If crew doesn't have basic knowledge base to very rapidly learn my navigation system I can't let them stand solo watch. If they can't "read "the AIS and radar I can't sleep. If they have no experience with the sailing systems on a boat my size they are at risk to break something and I can't sleep. If they don't know how to sail they don't know how to trim and my daily log suffers, my sails flog, my gear is unnecessarily stressed and I'm up looking at trim so I can't sleep.
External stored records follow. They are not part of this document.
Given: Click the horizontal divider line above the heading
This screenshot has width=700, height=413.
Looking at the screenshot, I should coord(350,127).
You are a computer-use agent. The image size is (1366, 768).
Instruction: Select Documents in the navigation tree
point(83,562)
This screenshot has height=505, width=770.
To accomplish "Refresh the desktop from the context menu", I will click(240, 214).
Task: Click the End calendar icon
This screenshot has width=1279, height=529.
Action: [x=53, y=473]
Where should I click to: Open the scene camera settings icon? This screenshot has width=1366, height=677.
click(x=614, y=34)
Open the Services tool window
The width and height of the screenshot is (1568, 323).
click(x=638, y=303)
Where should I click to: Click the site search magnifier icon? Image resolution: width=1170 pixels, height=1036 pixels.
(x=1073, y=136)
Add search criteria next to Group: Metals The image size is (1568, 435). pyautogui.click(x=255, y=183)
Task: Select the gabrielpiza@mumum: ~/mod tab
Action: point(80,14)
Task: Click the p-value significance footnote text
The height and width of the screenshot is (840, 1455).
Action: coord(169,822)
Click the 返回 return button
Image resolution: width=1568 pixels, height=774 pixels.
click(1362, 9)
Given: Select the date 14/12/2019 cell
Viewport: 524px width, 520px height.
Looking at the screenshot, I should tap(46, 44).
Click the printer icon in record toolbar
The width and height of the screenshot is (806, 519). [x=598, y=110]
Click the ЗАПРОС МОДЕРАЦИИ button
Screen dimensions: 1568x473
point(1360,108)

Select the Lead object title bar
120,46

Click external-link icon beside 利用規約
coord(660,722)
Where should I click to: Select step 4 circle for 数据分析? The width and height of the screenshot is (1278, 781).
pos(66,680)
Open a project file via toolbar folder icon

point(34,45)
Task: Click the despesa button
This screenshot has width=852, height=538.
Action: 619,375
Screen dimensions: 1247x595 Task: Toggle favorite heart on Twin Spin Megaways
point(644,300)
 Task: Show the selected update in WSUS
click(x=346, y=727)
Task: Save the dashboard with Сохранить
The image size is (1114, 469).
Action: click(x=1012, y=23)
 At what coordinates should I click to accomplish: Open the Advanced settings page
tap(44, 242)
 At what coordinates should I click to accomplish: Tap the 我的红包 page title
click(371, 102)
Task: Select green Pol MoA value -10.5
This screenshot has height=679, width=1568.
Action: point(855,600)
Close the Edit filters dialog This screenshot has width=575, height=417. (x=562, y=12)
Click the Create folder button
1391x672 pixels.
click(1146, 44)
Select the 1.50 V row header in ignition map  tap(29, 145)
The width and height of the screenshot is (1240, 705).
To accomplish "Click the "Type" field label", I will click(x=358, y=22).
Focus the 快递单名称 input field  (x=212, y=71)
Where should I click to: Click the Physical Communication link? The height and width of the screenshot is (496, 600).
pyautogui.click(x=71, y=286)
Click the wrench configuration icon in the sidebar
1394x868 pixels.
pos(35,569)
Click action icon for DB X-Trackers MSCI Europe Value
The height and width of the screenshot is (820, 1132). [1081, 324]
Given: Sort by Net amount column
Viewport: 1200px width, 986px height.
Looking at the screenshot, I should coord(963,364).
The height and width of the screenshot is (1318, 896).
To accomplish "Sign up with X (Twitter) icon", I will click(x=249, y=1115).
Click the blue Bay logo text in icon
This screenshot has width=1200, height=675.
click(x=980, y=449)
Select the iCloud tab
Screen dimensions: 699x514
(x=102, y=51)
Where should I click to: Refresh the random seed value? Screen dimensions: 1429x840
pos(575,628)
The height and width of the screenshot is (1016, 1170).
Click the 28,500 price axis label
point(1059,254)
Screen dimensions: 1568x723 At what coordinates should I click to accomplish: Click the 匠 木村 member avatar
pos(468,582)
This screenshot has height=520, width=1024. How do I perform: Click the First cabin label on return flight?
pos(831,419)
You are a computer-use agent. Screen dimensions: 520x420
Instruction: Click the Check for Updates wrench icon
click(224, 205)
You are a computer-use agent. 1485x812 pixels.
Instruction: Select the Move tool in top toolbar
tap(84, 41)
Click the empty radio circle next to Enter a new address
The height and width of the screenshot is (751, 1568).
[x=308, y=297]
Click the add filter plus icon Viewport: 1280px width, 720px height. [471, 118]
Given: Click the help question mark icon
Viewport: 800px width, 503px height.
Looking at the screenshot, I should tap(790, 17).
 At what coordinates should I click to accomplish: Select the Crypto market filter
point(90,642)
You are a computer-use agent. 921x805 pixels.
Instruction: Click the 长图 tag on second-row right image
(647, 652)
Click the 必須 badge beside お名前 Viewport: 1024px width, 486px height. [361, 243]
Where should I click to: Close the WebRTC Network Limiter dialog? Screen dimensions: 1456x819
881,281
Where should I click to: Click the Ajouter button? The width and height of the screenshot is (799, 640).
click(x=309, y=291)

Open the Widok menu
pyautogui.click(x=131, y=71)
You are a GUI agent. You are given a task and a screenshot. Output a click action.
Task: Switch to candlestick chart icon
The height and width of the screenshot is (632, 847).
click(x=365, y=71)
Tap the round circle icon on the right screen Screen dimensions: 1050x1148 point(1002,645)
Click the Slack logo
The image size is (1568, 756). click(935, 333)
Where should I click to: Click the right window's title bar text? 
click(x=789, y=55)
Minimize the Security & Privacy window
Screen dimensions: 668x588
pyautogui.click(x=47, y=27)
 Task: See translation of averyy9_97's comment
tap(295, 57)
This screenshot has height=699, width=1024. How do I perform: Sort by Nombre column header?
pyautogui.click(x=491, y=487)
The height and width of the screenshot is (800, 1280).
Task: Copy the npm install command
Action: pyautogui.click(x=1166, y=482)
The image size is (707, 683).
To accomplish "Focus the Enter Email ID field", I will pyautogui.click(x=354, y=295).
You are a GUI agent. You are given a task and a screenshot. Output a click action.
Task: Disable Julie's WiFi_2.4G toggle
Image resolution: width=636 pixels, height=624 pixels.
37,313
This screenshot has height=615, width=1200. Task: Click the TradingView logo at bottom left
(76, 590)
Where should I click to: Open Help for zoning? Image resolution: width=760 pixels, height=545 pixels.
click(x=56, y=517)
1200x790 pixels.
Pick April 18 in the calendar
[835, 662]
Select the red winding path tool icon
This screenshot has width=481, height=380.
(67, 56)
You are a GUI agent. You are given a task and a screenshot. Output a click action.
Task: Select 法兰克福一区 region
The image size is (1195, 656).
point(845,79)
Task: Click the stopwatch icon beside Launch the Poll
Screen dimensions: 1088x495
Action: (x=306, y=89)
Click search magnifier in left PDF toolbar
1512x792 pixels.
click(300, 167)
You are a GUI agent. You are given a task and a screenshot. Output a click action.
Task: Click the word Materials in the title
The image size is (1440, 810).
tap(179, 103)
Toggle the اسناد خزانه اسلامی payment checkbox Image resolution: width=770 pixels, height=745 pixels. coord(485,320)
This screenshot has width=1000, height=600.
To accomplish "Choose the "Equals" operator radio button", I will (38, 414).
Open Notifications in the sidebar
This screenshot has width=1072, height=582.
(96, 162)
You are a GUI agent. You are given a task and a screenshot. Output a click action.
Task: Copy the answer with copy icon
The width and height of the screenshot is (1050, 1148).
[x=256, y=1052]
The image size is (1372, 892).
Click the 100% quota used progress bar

If they can't use the Ssb effectively while I'm asleep I will miss messages on the rally net and I can't sleep. If they don't know how my boat should sound and feel they won't know when something is wrong and how serious it is so I can't sleep. I can't feel comfortable they will know when to wake me. If they don't know basic boat systems when something breaks they won't know enough to help me fix it. If they have no storm experience they must for safety's sake be viewed as unreliable until proved otherwise.

I think most owners can sail their boats by themselves. Most boats under roughly mid 50' are single handable. Most watches are done by one person with captain "on call" or if experienced crew second crew on call. Most owners are looking for crew/captains so they can sleep without worry.

Now for the tough love. Looking at the OPs original post. They have sailed their own small boat in coastal settings. They don't report any offshore experience. They mention no training in boat systems or navigation or weather or any of the skills necessary for me to sleep without worry. I am not surprised they are having trouble.

Turning to credentials. I've hired several captains and recruited crew through agencies like OPO. I care less about certificates be they licenses or coursework then experience. Have they done this passage or something similar?. Have they owned or run a boat like mine? Do they have a skillset I can learn from? If the answer is yes to these questions they get first crack at the slot. Will accept equivalencies . Just had great crew. He was experienced gung-ho crew racing of boats in my size range. Owned a smaller j boat he also raced.Had raced in weather. Never been offshore but was great crew for passage.

Think OP needs to decide if they want to crew in a big boat (>60') or small yacht. If small the licenses don't count for much. Think most owners of small yachts look at that stuff last. Know a bunch of delivery captains without licenses or ASA credentials. The RYA stuff is worth a look.